**Stated problem**
Which lines in the rows below contain the word "screenshot"? List each of those lines in full.

**Stored records**
────────────────

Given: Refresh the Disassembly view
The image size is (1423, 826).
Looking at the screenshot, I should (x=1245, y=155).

────────────────

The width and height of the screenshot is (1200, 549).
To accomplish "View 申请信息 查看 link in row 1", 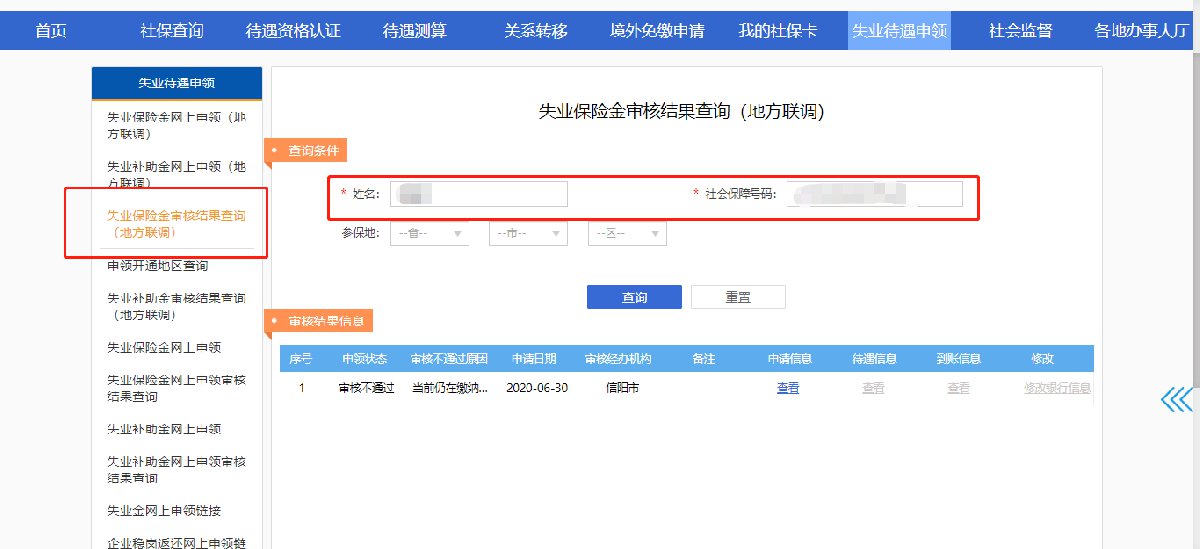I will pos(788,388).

────────────────

**Result**
Looking at the screenshot, I should (x=1245, y=155).
The width and height of the screenshot is (1200, 549).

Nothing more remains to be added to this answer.